Include in the output exactly the lines from the opening of the data through the line containing "Task: Switch to Grid view", and nothing more.

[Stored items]
>>>

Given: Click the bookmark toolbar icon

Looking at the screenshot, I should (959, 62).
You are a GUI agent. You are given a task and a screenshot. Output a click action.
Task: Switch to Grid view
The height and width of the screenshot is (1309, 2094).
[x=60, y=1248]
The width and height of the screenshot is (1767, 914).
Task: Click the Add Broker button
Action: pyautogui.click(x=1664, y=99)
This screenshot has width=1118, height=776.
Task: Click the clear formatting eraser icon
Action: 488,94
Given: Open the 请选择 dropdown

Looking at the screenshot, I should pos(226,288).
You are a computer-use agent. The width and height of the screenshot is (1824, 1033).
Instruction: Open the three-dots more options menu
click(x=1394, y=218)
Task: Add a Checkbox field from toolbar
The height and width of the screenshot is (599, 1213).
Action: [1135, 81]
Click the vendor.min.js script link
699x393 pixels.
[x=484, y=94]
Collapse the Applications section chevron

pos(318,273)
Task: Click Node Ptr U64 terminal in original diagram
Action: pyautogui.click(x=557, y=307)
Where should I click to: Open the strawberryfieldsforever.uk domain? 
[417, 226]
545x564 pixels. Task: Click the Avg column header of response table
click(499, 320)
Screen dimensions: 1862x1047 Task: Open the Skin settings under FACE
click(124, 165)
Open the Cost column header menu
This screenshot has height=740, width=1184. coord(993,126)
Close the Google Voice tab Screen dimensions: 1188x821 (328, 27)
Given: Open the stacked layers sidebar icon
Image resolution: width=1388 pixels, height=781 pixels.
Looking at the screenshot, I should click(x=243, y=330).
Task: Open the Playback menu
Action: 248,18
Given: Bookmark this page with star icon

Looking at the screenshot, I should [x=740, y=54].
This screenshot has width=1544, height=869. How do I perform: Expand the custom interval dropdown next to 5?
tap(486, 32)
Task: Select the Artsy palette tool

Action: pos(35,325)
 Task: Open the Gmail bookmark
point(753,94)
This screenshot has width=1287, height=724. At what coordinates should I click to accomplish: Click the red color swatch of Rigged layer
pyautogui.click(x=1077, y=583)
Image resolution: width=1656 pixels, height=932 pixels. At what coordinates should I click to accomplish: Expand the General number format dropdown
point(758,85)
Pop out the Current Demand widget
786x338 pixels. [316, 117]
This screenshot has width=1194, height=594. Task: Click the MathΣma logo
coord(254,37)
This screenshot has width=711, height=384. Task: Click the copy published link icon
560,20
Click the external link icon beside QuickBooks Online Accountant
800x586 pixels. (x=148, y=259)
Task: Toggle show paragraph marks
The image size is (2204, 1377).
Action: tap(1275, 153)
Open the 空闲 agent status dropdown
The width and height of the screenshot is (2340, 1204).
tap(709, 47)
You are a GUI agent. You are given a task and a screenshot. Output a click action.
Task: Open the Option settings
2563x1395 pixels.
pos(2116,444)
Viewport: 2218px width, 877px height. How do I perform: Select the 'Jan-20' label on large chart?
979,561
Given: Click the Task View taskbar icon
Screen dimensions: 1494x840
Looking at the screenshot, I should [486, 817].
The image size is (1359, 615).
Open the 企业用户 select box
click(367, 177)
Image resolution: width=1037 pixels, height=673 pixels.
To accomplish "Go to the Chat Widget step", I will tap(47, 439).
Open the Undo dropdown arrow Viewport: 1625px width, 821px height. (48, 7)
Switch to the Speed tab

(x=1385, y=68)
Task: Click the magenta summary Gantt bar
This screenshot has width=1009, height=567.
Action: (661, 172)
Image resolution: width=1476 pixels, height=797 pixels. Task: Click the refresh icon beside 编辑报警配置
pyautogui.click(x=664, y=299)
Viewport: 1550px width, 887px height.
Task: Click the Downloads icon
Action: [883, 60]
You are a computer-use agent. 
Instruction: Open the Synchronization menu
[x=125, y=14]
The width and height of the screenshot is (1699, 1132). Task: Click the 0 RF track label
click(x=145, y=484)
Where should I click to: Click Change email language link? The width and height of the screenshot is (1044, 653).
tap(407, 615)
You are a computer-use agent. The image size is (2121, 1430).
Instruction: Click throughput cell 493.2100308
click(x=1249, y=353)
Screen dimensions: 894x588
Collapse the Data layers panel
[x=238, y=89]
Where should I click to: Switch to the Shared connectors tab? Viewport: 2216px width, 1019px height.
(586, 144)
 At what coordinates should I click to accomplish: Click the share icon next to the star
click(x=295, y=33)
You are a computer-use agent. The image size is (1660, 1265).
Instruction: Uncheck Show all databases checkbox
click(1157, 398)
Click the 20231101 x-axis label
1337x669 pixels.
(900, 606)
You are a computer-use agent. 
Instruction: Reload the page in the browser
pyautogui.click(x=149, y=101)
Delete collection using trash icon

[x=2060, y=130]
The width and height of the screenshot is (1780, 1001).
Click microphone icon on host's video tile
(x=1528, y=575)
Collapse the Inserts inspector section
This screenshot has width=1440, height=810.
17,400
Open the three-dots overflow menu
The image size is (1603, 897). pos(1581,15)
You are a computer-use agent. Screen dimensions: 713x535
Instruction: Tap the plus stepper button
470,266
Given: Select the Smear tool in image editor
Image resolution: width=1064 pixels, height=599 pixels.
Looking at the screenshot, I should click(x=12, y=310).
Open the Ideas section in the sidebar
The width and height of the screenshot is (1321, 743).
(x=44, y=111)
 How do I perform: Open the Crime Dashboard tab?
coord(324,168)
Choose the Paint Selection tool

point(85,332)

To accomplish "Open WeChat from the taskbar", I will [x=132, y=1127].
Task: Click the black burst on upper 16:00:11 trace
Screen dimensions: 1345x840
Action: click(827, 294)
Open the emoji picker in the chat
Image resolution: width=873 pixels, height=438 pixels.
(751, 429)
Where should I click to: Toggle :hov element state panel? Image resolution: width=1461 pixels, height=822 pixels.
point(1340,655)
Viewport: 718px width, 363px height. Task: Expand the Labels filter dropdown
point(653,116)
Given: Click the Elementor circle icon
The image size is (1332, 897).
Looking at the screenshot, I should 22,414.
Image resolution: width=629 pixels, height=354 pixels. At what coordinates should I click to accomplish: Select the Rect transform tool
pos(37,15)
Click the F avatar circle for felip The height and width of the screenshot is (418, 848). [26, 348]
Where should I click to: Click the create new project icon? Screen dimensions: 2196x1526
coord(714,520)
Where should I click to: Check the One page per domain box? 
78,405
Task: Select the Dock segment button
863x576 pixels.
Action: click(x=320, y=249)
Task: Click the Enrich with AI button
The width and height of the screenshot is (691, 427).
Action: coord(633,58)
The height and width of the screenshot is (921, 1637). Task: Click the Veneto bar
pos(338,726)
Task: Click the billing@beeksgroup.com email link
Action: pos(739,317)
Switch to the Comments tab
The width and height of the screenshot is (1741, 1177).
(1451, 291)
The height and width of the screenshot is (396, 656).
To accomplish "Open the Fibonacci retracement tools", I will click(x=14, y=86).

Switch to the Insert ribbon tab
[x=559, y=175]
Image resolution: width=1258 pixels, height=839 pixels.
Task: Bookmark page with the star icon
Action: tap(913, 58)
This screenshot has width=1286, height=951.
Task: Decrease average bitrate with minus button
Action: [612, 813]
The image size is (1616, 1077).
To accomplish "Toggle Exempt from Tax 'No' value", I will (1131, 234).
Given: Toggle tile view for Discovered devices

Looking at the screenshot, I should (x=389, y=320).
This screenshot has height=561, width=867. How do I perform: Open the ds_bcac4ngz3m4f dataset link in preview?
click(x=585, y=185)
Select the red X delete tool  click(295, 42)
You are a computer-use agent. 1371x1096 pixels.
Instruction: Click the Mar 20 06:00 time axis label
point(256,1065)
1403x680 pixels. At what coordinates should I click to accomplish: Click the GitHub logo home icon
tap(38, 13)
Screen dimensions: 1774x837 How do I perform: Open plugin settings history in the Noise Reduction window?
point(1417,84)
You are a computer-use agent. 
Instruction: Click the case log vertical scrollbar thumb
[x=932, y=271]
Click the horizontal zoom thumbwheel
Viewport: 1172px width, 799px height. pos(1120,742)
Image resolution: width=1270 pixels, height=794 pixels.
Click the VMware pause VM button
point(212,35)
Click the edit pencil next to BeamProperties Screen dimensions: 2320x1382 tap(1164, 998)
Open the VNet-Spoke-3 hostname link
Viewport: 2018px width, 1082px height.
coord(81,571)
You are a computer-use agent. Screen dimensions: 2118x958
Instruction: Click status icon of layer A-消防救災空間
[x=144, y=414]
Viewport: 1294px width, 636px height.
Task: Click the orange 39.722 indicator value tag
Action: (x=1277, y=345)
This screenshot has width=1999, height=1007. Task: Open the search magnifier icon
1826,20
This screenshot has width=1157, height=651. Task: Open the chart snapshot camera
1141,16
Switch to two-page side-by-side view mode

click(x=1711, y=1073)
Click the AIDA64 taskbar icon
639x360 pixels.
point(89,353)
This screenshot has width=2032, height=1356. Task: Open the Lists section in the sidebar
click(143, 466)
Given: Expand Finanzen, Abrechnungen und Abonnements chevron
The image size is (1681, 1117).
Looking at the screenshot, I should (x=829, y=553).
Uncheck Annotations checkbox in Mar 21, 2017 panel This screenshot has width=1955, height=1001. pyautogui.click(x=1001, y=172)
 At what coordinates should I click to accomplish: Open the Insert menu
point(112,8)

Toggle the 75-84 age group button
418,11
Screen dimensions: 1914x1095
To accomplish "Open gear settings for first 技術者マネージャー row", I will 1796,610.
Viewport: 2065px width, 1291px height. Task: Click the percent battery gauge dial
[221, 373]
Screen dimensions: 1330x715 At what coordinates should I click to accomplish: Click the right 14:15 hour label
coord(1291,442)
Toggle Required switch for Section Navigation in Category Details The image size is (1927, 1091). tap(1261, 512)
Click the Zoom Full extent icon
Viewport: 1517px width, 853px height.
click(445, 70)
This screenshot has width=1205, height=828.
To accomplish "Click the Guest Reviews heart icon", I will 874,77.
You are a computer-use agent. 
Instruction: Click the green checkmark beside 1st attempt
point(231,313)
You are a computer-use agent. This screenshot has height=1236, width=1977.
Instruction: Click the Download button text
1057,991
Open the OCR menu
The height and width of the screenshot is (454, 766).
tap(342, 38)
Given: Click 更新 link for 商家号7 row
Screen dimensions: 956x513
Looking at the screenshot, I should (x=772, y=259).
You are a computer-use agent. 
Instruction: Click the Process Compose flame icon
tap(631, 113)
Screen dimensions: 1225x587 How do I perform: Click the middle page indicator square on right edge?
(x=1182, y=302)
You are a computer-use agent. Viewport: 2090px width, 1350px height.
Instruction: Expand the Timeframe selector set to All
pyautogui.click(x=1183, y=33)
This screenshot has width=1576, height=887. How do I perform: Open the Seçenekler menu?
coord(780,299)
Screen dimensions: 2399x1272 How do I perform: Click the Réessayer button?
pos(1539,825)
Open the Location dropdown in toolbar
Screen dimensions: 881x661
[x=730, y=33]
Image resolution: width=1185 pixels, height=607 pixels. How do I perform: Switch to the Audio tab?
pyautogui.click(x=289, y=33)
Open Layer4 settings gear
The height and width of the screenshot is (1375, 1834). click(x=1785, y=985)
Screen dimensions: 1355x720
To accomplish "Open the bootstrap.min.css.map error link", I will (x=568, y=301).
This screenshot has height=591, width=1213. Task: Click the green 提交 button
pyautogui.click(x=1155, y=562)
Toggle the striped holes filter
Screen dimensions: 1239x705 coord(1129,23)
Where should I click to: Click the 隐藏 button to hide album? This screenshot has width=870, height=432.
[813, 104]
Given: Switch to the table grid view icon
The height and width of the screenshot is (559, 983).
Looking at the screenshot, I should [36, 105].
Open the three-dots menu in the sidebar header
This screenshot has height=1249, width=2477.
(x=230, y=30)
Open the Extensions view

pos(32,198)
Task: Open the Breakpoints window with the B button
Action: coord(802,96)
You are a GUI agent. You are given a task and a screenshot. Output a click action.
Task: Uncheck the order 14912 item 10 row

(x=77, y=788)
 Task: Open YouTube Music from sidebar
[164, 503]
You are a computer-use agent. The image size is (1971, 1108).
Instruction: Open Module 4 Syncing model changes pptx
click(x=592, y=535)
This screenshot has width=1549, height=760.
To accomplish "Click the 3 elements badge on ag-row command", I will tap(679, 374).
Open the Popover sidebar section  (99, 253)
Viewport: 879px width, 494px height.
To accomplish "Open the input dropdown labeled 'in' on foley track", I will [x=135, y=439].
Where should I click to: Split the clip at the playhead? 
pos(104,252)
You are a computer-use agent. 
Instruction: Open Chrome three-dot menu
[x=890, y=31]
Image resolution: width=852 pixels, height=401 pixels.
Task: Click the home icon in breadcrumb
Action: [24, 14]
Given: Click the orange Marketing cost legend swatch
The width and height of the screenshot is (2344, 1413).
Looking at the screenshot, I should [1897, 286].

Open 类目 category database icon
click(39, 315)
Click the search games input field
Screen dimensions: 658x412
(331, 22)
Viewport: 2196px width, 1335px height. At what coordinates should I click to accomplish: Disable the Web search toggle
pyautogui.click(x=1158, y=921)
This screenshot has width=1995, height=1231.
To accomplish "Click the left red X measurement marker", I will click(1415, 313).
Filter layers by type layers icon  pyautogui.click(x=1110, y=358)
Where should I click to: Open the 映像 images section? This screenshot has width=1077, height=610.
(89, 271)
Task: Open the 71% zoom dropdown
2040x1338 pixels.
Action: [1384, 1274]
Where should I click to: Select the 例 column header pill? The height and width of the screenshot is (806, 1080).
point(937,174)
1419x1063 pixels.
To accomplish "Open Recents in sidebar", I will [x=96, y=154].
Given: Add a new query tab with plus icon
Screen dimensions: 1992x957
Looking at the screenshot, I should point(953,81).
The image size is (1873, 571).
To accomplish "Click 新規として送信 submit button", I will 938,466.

<<<

#### Result for this task
Given: Click the bookmark toolbar icon

Looking at the screenshot, I should (959, 62).
You are a GUI agent. You are given a task and a screenshot. Output a click action.
Task: Switch to Grid view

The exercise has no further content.